Quantitative study on grading activity of Crohn disease with CT enterography
10.3760/cma.j.issn.1005-1201.2018.08.008
- VernacularTitle: CT小肠成像对克罗恩病活动性分级定量评估的价值
- Author:
Jingyun CHENG
1
;
Hui XIE
;
Hao YANG
;
Ke WANG
;
Guobin XU
;
Guangyao WU
Author Information
1. Department of Radiology, Zhongnan Hospital of Wuhan University, Wuhan 430071, China
- Publication Type:Journal Article
- Keywords:
Crohn disease;
Tomography,X-ray computed;
Simplified endoscopic activity score for Crohn disease
- From:
Chinese Journal of Radiology
2018;52(8):608-613
- CountryChina
- Language:Chinese
-
Abstract:
Objective:To explore the feasibility and the value of CT enterography (CTE) in the quantitative evaluation of Crohn's disease (CD).
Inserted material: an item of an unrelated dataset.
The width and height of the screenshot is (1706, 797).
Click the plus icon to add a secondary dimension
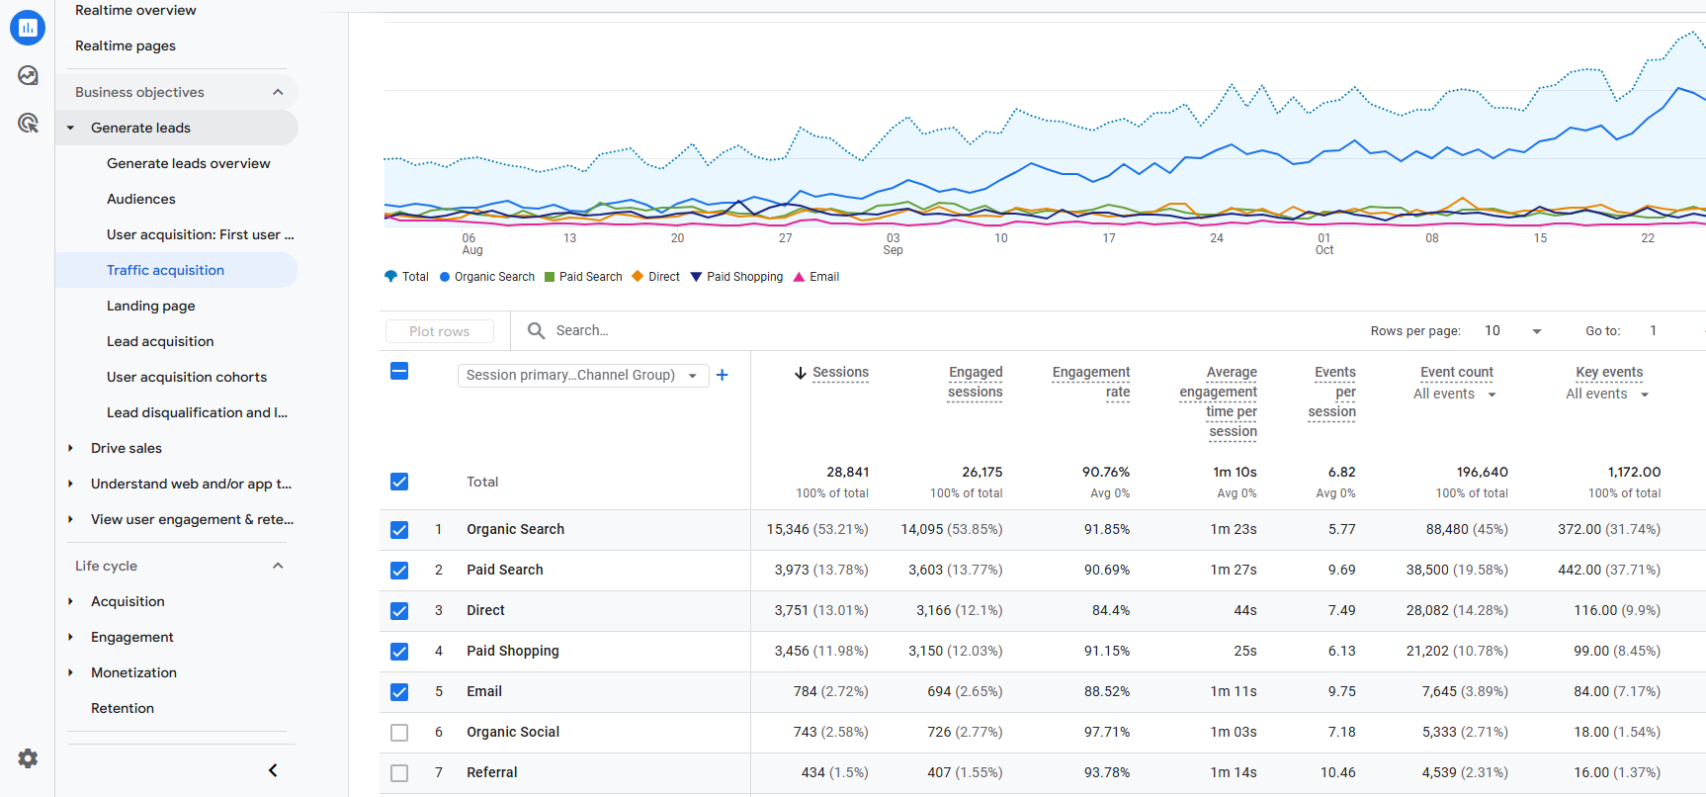(x=723, y=375)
Methods:Retrospectively analyzed 49 patients diagnosed as CD by clinical, enteroscopy, pathology, and imaging from April 2016 to June 2017 in Zhongnan Hospital of Wuhan University. All patients underwent routine enteroscopy and standardized CTE. The interval between the two examinations was less than 2 weeks. Erythrocyte sedimentation rate (ESR) and C-reactive protein (CRP) levels were measured at intervals. The ESR ranged from 2.0 to 97.0 mm/1 h, with an average of (30.6±26.5) mm/1 h, CRP from 0.3 to 143.3 mg/L, and a median of 27.7 mg/L. CD patients were classified into inactive, mild and moderate-severe according to Crohn's disease simplified endoscopic activity score(SES-CD) after enteroscopy. CTE evaluated the site of lesion, the thickness and enhanced patterns of the most severe lesions of the bowel wall, mural enhanced CT value in the portal vein phase, ΔCT value, stenosis, perienteric inflammation, mesenteric hypervascularity (comb sign), enlarged lymph nodes, abdominal abscesses, fistulas, etc. The Chi-square test was used to compare the differences of enhanced patterns among different groups. ANOVA (Analysis of Variance) was used to compare the differences in bowel wall thickness, plain CT values, mural enhanced CT value in the portal vein phase and ΔCT values among different groups. The correlation between CTE parameters and SES-CD or laboratory data was analyzed by Pearson (normal distribution data) or Spearman (skewed distribution data).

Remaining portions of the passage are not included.